Burp Suite — For teams with security expertise doing manual testing. The community edition is free and sufficient for most review needs.

The Uncomfortable Implication

There's a finding in the CMU research that deserves more attention: different AI models have different security blind spots, with only 42% overlap in the vulnerability types they handle well.

Claude shows stronger performance on credential protection vulnerabilities. Gemini performs better on cryptographic issues. OpenHands (an agent framework) achieved 19.4% security rate versus SWE-Agent's 8.9% on equivalent tasks.

This suggests that if you're serious about security, your choice of AI coding tool matters—and you might benefit from using different tools for different risk tiers, or running security-focused review through a different model than the one that generated the code.

It also suggests that the problem isn't going away with the next model release. Security blind spots appear to be structural, not incidental. Each model family has them; they're just different blind spots.

What To Do Monday Morning

If you're vibe coding today and haven't implemented security gates, here's where to start:

This week:

Add Semgrep to your CI pipeline. This takes 15 minutes and catches the obvious stuff.
Install GitLeaks as a pre-commit hook.
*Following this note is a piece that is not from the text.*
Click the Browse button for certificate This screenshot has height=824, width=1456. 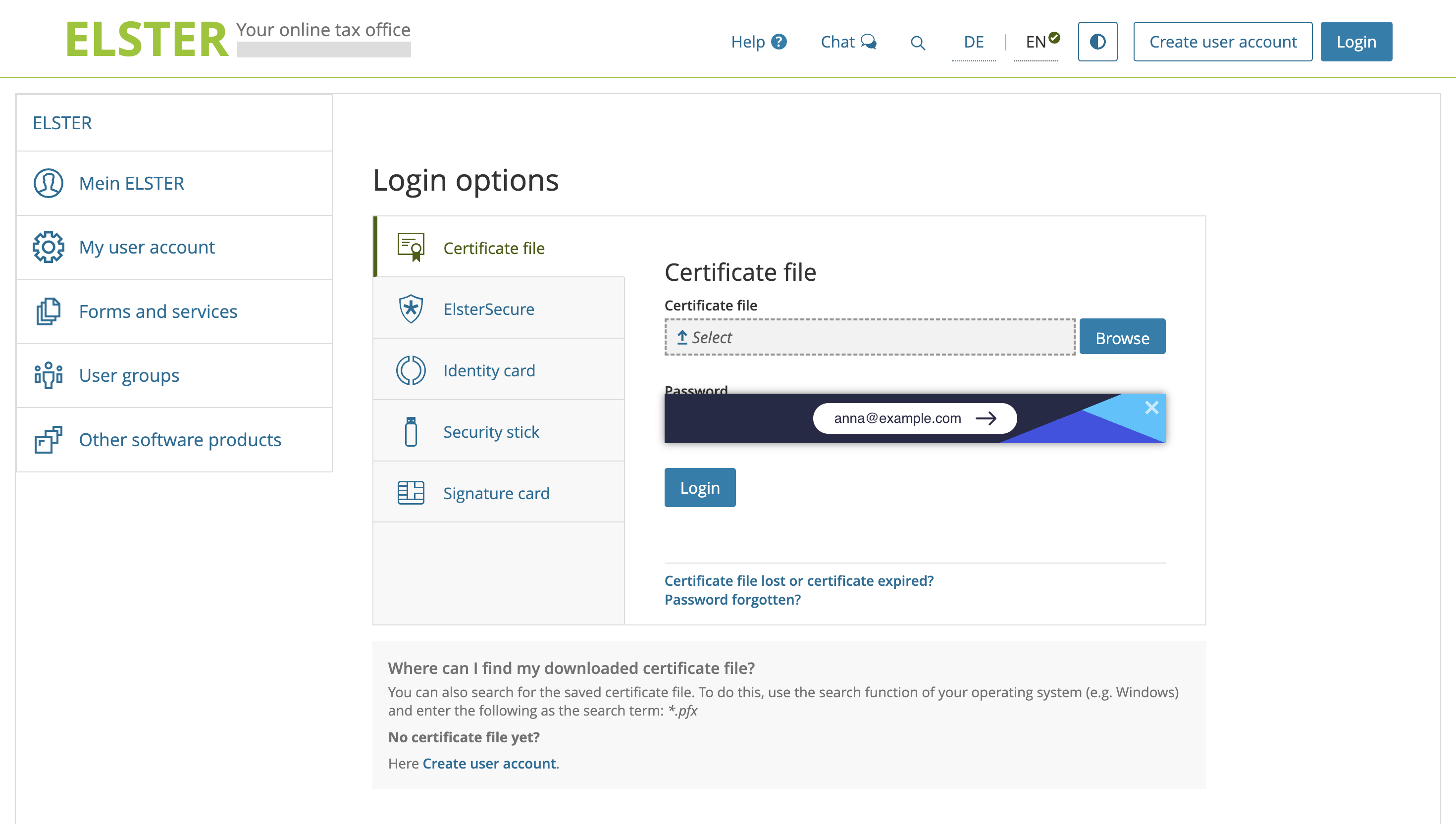coord(1122,337)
Stops secrets from reaching your repository.
Review your last 5 shipped features. Which tier would each fall into? How many Tier 3 features shipped without security review?

This month:

Implement the tiered framework above, even informally. Start categorizing features by risk level.
Identify who on your team has security expertise. For Tier 3 features, they're your reviewer.
If nobody has security expertise, that's a hiring or training gap. Address it.

This quarter:

Formalize the process. Document your risk tiers and security gates.
Track metrics: What percentage of features get security review? What's your vulnerability discovery rate post-ship?
Consider whether your highest-risk features should be vibe-coded at all.

The Bottom Line

Vibe coding is here to stay. The productivity gains are real, the adoption is accelerating, and fighting the tide makes less sense than learning to swim.

But "it passes tests" is no longer sufficient acceptance criteria. The CMU research demonstrates that functional correctness and security are largely independent properties—you can have one without the other, and AI coding tools are currently optimized only for the former.

The fix isn't to abandon AI-assisted development. It's to recognize that security validation is now a separate workflow concern that requires its own tooling and process.

The teams that figure this out will ship faster and safer. The teams that don't will learn about the 83% problem the hard way—when a vulnerability makes it to production and the incident response begins.

The question isn't whether to use AI coding tools. It's whether your validation process has caught up to how you're building.